The years rolled by, and under the teaching of a good and patient pastor, I began to truly love God's word and to understand His precepts. As understanding grew, so did my grieving for the needs of the Lord's Church here in New Zealand, as I saw her being weakened by worldliness and deceived by mysticism. Yet, being like Moses, "slow of speech, and of a slow tongue", and possessing few discernable strengths, I never imagined that a tradesman like me would ever be in a position to exert any great influence for good.

However, one day my left knee became swollen. This was not unusual, as I was born with haemophilia, and internal bleeding resulting from minor incidents is just part of my life. However, this time, it would not settle despite the hospital's best efforts. Weeks became months, my job was terminated, and I was left wondering what a man on crutches could do with his time.

It was then that the chaplain at the local hospital convinced me that a Christian on crutches would be quite capable of getting around the wards doing part-time chaplaincy work, and so I did - for nearly two years in fact. (Though, so satisfying did I find this work, it tended to be somewhat more than part-time.) It was here that God demonstrated, to my complete surprise, that He could enable me to function in pastoral work for Him, and thus convinced, I began to make plans to train for the ministry (though still no sign of my poor leg returning to normal).
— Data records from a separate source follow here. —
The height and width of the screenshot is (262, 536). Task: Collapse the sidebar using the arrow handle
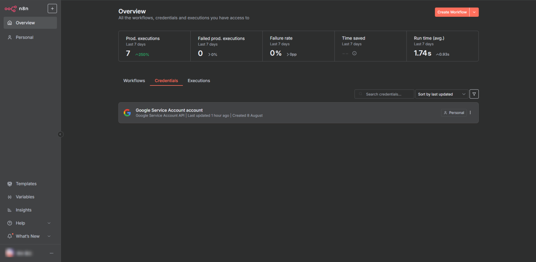[x=60, y=134]
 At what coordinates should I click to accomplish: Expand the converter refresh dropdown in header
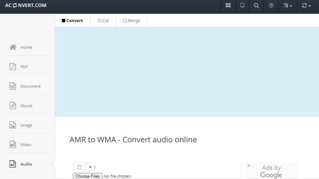[x=306, y=6]

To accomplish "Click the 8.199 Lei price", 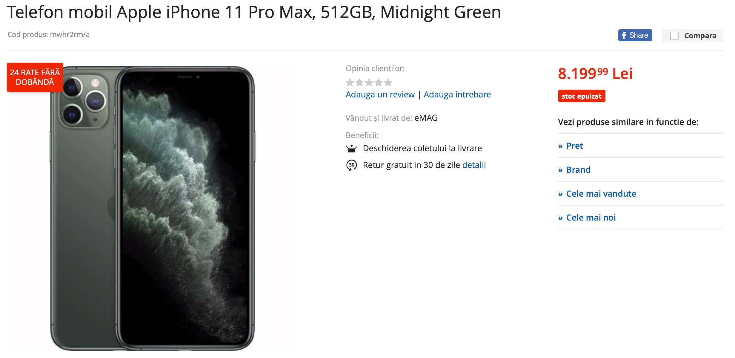I will [595, 74].
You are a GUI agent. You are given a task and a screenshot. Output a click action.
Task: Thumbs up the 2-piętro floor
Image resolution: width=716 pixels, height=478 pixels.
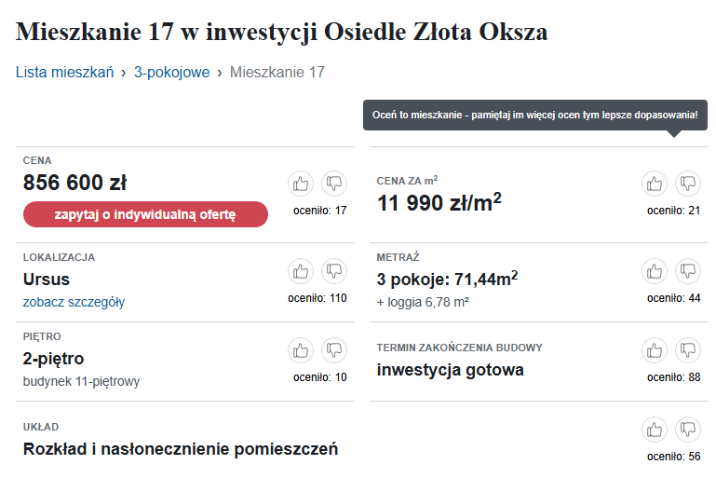click(301, 350)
We moved away to the city of Auckland, where my wife & I settled down to four years in Bible School. However, I had a definite conviction of heart that God would not have me study while on welfare, and so we mortgaged our little house back home and purchased a commercial cleaning business. It was a matter of faith considering my physical condition, but if God blessed it would allow me keep a family of five by working nights while attending lectures during the day. No sooner was the paperwork completed then, after two and a half years of getting about like Long John Silver, the Lord in His kindness returned my knee to it's old self, and I have never had to get my crutches from the wardrobe since. How good it is to look back and thank God for my difficulties, for they have proved to be the portals of blessedness!

That was over fourteen years ago now, and for the last eight of them, He has honoured me with the care of a church here in Auckland, serving some of the dearest of His saints. If you are ever down here in the south Pacific, you are sure to find us if you just look up a church called "Faith" in the Auckland phone book. We'd love to see you.